The FDA Opens the Floor for Change

by Josh Pike, SVP Search
This past week I had the pleasure of attending the 2 day FDA hearing on the use of the Internet and social media for the marketing of pharmaceuticals. The purpose of the hearing was to open discussions about updating the current guidelines set forth by the FDA.The hearing format was interesting. Speakers, which included agencies, drug companies, public advocacy groups, site publishers and private citizens, addressed the FDA panel to provide feedback to 5 specified topics:

1. What parameters or criteria should be applied to determine when third-party communications occurring on the Internet and through social media technologies are subject to substantive influence by companies that market products related to the communication or discussion?
2. In particular, when should third-party discussions be treated as being performed by, or on behalf of, the companies that market the product, as opposed to being performed independent of the influence of the companies marketing the products?
3. How should companies disclose their involvement or influence over discussions or material, particularly discussions or material on third-party sites?
4. Are there different considerations that should be weighed depending on the specific social media platform that is used or based on the intended audience? If so, what are these considerations?
5. With regard to the potential for company communications to be altered by third parties, what is the experience to date with respect to the unauthorized dissemination of modified product information (originally created by a company) by noncompany users of the Internet?Many of the agencies and drug companies shared their findings from private and funded research.

There were several consistent themes that emerged from these studies:

• The Internet is a growing and significant source of information for people researching health information.
• The current lack of clear direction from the FDA is keeping legitimate pharma companies on the sidelines of getting involved with social media and many forms of online advertising. This leaves a void that is frequently being filled by less desirable and often illegal advertisers.
• Consumers and medical professionals want drug companies to participate in an open, non-promotional way to share their knowledge and research in the discussions that are happening across social media channels.

While not as prevalent, some of the most interesting discussions where those that questioned the efficacy of the FDA guidelines in general. It would seem that in many cases, the issues of including fair balance between risk/benefit and access to prescribing information in marketing materials, as mandated by the FDA, is not what is putting consumers at risk. The problem is that this ‘required’ information often exceeds the level of comprehension for most consumers. So including a link to important safety information from a Tweet or search ad may satisfy the requirements of the FDA, but it is completely failing the objective of the FDA, which is to protect the public health.

Likely the result of years of lawyering and policy making, the FDA approved language that makes up the small print in magazine and online ads and quick speak at the end of TV commercials has warped into something that exceeds the health literacy of the general public. The language needs to be simplified in order to be effective and the FDA needs to create a standard for displaying important safety information across health sites to aid in consumer recognition and accessibility.

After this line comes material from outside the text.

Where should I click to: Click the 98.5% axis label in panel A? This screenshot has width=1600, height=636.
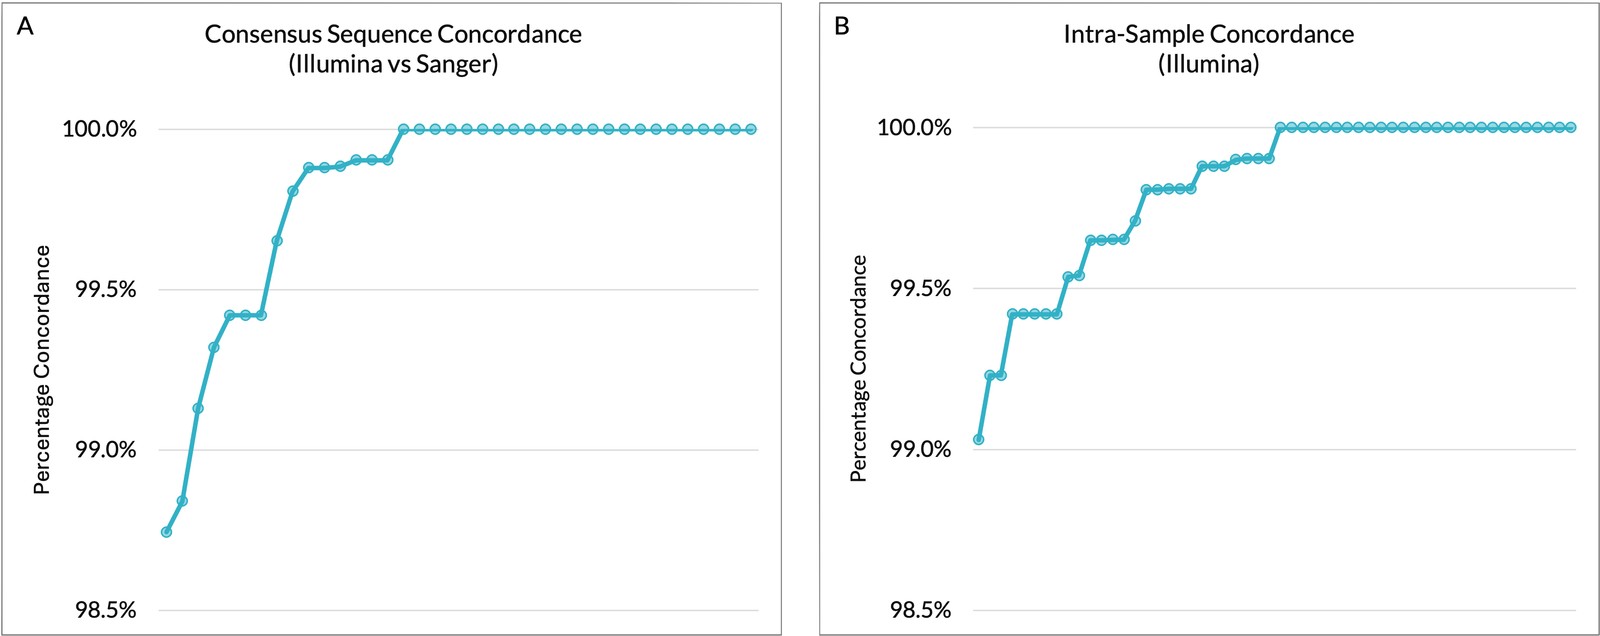(x=105, y=610)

These changes would not require the FDA to introduce new policy to address the challenges posed by the Internet and social media. The current policies are sufficiently obtuse and can be morphed to apply to new media. Instead, the FDA needs to work with drug companies to provide the guidance necessary for acceptable participation across social media. Without this, we will continue to see an onslaught of unregulated online pharmacies and snake oil salesman, a situation that is both confusing and hazardous for the general public. Without clear guidance from the FDA, legitimate drug companies will be forced to sit on their hands for fear of overstepping the murky lines of compliance and the wealth of information that they possess will remain unavailable to consumers.